> _Task to carry out_: Look in the material below for the line holding "Task: Toggle 是否必填 switch for 真实姓名 field". Set it down exactly, with each later line up to and including the line holding "1300x552 pixels.".

> _The records_:
┄┄┄┄┄┄
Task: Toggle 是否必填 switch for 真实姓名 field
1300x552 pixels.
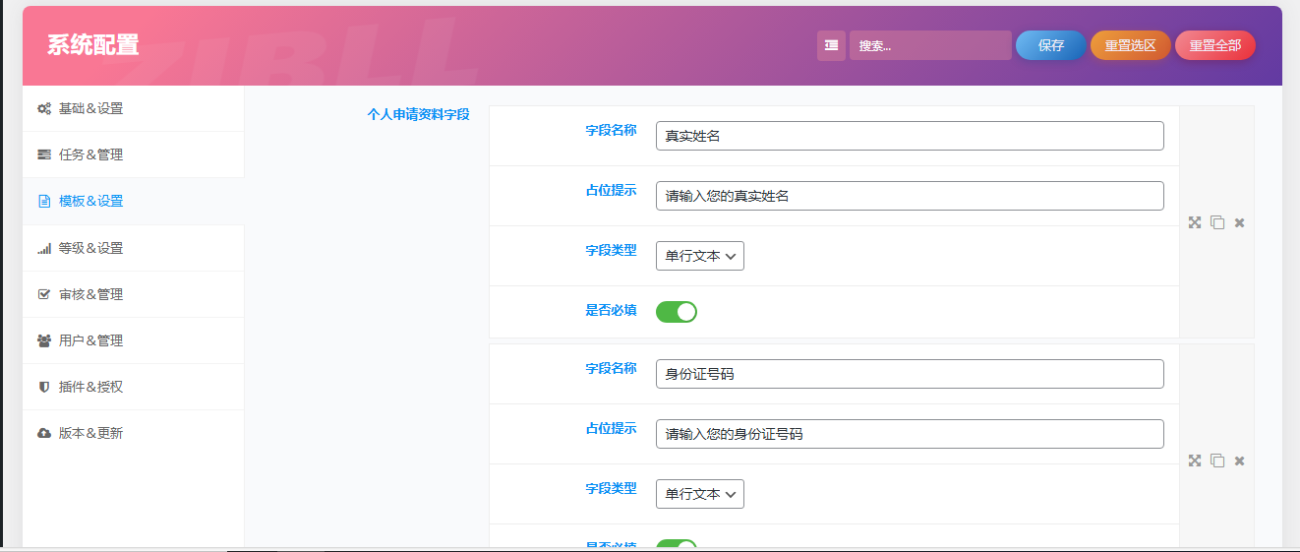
┄┄┄┄┄┄
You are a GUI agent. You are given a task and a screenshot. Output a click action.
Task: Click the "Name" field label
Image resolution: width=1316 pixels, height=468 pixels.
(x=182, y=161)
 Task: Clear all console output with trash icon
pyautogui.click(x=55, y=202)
┄┄┄┄┄┄
> _Response to the exercise_:
Task: Toggle 是否必填 switch for 真实姓名 field
1300x552 pixels.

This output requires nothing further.